Good to see a Software Engineer in one of these videos, rather than the usual Computer Scientists!
I think many people do not understand what Software Engineering really is, and many developers adopt the title Software Engineer because it sounds cool. David is a true Software Engineer!
I could spend hours listening to Dave Anderson. He is great at speaking about software engineering.
He didn't mention SCRUM but I'd love to hear his thoughts on SCRUM's approach to Agile software at Microsoft.
Would he argue that there is a huge difference between SCRUM and function driven design?
Also, would he recommend SCRUM? If not, what would he say are SCRUM's weaknesses?
Thanks, Scoble!!!!
Excellent! I would definately like to hear more from David Anderson.
Very good video. I am interested to hear his comments about other Agile methodologies such as Scrum or XP. I could relate to what he is saying to some of the common principles of these other methodologies.
How different or better what he is doing or practicing at MS from XP or Scrum?
Good video!
Here are a couple of articles that relate to some Agile practices that we found to be very useful:
Automated Continuous Integration and the Ambient Orbâ„¢
Code Review and Complexity
Also, how does this high-level manufacturing approach to software development translate into dynamaticity in design iterations? You touched briefly on how Corona will assist in dynamically translating the QA/Development project management path, but I'd like to see how:
A) We can rapidly identify through QA and customer feedback areas we can add value to a product (software) using a TeamSystem approach.. maybe things that are at the opposite end of the bottleneck spectrum?
B) Identify the scope of our development more readily. I may be developing the best virtual mapping siftware, but if I only have the U.S. mapped for the first few years, what's the point?... (Read This MapPoint Team
C) How can we integrate managerial tactics quickly with the Team System approach. For example, I might want to hype my developers with a video peek at Monad so they will start thinking about ways to do things with my software product better at a shell level or an IIS7 video so they can grasp integration of managed code at a modular level... How can these be employed quickly (and dynamically) using MSF and Corona as a true slab of concrete..
D) What happens when we clear the walls of a dev team member?
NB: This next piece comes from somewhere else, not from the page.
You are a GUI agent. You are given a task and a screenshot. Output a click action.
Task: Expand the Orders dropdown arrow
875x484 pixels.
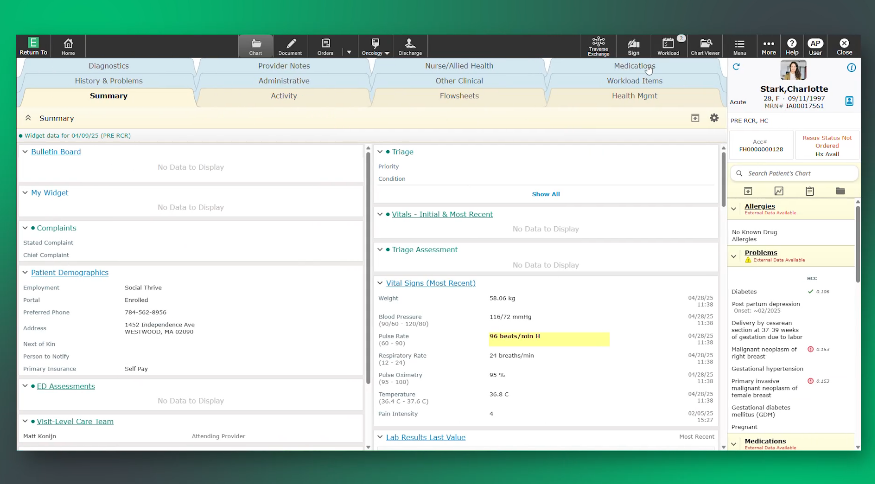click(x=348, y=51)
Is there a way to recycle that paper?
Scobs.. Great video.. lets press David some more
My general view of Scrum is that it is very positive. It is very easy to adopt. It has a low barrier to entry and it will give you instant improvement if you're in a chaotic situation.
However, I think Scrum does have it's limitations and it is also becoming a brand name and hyped beyond reality. It's more important to understand why elements of Scrum work. I strongly encourage daily scrum meetings and short iterations of 4 to 8 weeks. I like the idea of a single product backlog. I like the issue tracking and general project management aspects of scrum. However, it isn't the answer to everything.
FDD (Feature Driven Development) is very different from Scrum. FDD is a software engineering method rather than a project management method. FDD actually says stuff about how you analyze, design and code. Scrum doesn't!
We have taken aspects of Scrum and XP that make good generic sense - unit testing, time-boxed iterations, daily meetings, single product backlog, and incorporated them in to our methods. We've then added conformance to process metrics and feedback and learning mechanism based on the use of cumulative flow diagrams and velocity graphs.
Also MSF is full life cycle and covers the full range of IT development activities. It isn't just for programmers or for the development stage of a project.
We are also trying to build user experience and usability engineering into it from the ground up. We see good user experience as critical to delivering value. It isn't an afterthought.
I went off and read 'The Goal', then 'It's not Luck' and 'Critical Chain'. They put me on the right path to start tackling David's book.
Now I'm hooked.
I work in a very small company (5 devs) so I think I can get the chance to experiment with these techniques soon.
Loved the ROI equation: ROI = (Unknown - Pretty hard to guess)/Didn't bother to measure.